Bununla birlikte, feminist ittifakları evrenselliği reddeden şekillerde
düşünmek yerine, feminist küresel adalet iddialarının aslında
evrensel kavramından asla vazgeçmemesini öneririm. Dahası
baskıcı bir siyasi düzenin meşruiyetine itiraz etmek için, adalet
fikrinin kendisinin tarihsel ve koşullu (ve dolayısıyla kusurlu)
gerçekleşmelerini aşan bir adalet idealine atıfta bulunmak
gerekmektedir. Siyasi iddialarının meşruiyetini (eşitlik ve özgürlük
iddiaları veya kadınların kendi bedenlerini kontrol etme hakkı gibi)

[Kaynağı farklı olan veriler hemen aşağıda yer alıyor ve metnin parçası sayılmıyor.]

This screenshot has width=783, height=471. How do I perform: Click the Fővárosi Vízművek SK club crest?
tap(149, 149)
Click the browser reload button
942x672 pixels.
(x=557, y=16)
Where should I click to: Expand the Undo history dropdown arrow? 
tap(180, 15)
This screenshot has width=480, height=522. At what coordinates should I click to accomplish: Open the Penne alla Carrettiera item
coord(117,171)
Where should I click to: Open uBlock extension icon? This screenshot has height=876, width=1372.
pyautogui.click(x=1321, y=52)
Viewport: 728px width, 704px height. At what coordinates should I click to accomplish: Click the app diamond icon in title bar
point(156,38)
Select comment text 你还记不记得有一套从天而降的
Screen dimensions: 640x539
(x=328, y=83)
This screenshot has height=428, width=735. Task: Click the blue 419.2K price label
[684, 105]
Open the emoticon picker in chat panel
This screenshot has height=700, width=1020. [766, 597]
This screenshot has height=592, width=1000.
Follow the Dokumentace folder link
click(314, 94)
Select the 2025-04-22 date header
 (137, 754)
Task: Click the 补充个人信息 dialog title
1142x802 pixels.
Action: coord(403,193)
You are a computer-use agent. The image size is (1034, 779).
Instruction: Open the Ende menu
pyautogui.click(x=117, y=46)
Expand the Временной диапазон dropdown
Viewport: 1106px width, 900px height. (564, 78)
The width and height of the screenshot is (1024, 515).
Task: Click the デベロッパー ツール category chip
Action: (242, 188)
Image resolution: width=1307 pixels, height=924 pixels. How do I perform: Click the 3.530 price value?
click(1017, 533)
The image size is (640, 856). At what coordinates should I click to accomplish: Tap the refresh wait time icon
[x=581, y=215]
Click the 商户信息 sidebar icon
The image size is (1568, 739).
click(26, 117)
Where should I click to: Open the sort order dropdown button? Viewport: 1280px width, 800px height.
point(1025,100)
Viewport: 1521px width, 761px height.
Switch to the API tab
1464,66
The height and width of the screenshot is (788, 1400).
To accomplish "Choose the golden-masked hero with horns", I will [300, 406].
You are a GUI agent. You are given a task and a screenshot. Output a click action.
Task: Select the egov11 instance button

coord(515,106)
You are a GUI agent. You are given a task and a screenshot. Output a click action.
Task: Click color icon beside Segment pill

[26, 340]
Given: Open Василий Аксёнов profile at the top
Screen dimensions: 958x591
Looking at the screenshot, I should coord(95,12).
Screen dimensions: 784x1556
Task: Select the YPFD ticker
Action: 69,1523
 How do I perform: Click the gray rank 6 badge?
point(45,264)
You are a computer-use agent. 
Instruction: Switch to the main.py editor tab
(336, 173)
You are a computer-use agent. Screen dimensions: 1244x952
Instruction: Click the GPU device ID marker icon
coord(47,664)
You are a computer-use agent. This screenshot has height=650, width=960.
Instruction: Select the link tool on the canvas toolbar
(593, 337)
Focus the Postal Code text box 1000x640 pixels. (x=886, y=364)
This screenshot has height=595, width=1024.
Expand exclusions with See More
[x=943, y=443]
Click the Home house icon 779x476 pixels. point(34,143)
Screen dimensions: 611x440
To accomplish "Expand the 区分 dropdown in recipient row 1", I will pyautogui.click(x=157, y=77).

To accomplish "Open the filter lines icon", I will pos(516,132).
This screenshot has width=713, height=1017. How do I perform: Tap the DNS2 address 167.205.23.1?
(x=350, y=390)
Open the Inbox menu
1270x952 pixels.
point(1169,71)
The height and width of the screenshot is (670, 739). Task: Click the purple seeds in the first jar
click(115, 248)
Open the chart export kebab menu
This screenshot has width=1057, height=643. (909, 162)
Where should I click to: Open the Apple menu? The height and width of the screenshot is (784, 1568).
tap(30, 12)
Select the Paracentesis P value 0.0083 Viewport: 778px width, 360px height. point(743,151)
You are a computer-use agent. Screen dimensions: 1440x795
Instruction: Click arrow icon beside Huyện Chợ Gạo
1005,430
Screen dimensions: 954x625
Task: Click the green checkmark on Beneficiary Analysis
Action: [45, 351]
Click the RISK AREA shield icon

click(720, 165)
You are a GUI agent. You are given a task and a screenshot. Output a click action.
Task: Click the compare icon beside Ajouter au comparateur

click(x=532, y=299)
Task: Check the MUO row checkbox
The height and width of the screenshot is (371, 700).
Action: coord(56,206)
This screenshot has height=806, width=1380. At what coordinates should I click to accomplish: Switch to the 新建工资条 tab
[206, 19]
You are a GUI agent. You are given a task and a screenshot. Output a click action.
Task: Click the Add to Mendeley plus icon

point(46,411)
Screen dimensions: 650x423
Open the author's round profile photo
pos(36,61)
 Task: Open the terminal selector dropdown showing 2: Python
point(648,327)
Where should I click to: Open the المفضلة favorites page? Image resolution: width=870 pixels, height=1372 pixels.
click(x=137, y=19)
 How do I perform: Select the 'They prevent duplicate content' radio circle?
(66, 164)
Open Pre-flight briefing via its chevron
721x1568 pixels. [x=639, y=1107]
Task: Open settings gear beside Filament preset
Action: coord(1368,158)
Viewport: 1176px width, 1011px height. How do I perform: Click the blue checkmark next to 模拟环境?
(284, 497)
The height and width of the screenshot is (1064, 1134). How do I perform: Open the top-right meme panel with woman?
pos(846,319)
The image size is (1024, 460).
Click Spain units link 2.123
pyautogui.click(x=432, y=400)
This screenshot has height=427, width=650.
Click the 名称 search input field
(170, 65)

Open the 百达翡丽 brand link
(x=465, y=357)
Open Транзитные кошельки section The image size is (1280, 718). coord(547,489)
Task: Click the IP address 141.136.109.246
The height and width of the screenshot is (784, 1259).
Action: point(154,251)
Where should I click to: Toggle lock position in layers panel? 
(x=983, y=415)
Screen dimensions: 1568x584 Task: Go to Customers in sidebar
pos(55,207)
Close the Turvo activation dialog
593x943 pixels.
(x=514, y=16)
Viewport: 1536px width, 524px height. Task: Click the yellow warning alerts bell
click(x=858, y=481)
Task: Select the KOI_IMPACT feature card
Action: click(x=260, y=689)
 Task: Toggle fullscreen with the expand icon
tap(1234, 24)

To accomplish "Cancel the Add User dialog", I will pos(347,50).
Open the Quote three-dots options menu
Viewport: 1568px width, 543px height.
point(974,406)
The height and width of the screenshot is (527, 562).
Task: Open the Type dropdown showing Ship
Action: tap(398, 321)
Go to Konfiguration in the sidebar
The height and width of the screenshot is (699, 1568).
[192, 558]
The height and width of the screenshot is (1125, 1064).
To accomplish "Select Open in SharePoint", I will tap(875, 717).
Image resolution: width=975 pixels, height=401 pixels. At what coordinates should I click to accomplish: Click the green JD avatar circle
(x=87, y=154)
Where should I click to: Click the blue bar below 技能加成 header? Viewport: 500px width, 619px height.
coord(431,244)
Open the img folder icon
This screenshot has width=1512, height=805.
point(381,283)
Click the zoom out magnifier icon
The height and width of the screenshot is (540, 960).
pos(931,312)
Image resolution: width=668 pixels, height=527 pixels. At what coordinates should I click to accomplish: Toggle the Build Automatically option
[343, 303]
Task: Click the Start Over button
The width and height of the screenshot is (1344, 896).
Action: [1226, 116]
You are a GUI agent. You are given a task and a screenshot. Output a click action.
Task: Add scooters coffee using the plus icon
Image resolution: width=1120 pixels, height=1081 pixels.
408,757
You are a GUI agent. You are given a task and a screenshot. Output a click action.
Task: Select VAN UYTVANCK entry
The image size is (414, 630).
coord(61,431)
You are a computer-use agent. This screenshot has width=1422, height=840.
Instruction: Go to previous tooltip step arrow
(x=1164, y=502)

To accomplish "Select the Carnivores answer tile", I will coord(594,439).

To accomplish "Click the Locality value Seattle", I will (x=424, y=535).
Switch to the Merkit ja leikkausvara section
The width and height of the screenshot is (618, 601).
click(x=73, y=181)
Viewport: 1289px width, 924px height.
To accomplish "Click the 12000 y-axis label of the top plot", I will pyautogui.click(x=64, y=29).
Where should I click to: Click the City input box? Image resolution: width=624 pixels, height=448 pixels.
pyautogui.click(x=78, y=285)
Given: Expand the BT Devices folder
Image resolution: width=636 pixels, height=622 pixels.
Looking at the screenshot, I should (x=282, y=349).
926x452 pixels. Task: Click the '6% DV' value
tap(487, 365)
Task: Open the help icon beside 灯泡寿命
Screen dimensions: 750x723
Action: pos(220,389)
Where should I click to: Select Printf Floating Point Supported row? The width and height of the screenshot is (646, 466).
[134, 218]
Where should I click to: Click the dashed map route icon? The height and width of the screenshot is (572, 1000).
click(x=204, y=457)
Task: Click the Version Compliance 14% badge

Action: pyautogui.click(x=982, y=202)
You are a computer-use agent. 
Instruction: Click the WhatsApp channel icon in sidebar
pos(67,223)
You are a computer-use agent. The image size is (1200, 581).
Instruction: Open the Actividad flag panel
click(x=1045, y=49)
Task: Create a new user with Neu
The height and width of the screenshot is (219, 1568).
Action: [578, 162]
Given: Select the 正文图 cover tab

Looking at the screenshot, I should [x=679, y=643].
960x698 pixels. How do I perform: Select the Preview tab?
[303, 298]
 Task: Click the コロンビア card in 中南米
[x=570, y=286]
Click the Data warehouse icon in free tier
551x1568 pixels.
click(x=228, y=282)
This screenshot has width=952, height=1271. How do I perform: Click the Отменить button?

temellendirmek ve ataerkil emirleri değiştirme ihtiyacını haklı
çıkarmak için feministler, açıkça varlıkları kabul edilmediklerinde
bile her zaman evrensel adalet ideallerine güvenmek zorunda
kalmışlardır. Başka bir deyişle, evrenselciliğin eleştirisi ve onun
ataerkil sonuçları ne kadar meşru ve önemli olursa olsun
feministler, küresel taleplerinin ve gündemlerinin yeniden
düzenlenmesinde gizlice kilit bir kavram olmaya devam eden
evrensel fikrinden asla vazgeçmediler. Bu nedenle, evrensel
kavramını kötü tarihi nedeniyle bir kenara atmak yerine, kabul
edilmese de devam eden varlığının ışığında yeni siyasi stratejilerin
ve dayanışmaların temellerini atabilmesi için evrensel kavramını
yeniden tanımlamaya ve geri almaya odaklanmamız gerektiğini
savunuyorum. Bu amaçla, çeviride evrensel olanı düşünmemizi
öneririm.
Paul Ricœur, Etienne Balibar ve Judith Butler gibi filozoflar son
zamanlarda Balibar'ın evrenselin “belirsizliği” dediği şeyi koruyarak
evrenselin tarihsel olarak yozlaşmış sahiplenmelerinden
kaçınabileceğimizi öne sürmüşlerdir (1995, 48-74). Bu araştırmacılar,
aşağıda ayrıntılarıyla anlatılan çeviride evrensel kavramını
düşünmemiz için bize yararlı araçlar sağlarken hiçbiri evrensel ile
ulusötesi feminist bir politika veya çeviri etiği arasındaki etkileşimi
detaylandırmamaktadır. Örneğin, Undoing Gender'da, "cinsel
farklılık"ın sözde evrensel doğası üzerine düşünen Butler (2004b, 190),
"evrensel" kavramına özel bir önem vermektedir. Evrensel
kavramının tanımının durmaksızın yeniden işlenmesi gerektiği
gerçeğini vurgulamaktadır:

"Evrensel"in anlamı kültürel olarak değişkendir ve “evrensel”in


belirli kültürel ifadeleri, onun kültürler arası bir statü iddiasına karşı
çalışmaktadır. Bu, evrensele gönderme yapılmaması gerektiği ya da
bizim için imkansız hale geldiği anlamına gelmemektedir. Evrensel
kavramının parantez içine alınması şu anlama gelmektedir:
Kavramın ifade edilmesi için her zaman kültürel koşullar aynı değildi
ve bu kavram bizim için anlamını tam olarak ifade edilmesinin
evrensel kültürel koşullarından kesinlikle daha azıyla kazanmıştır.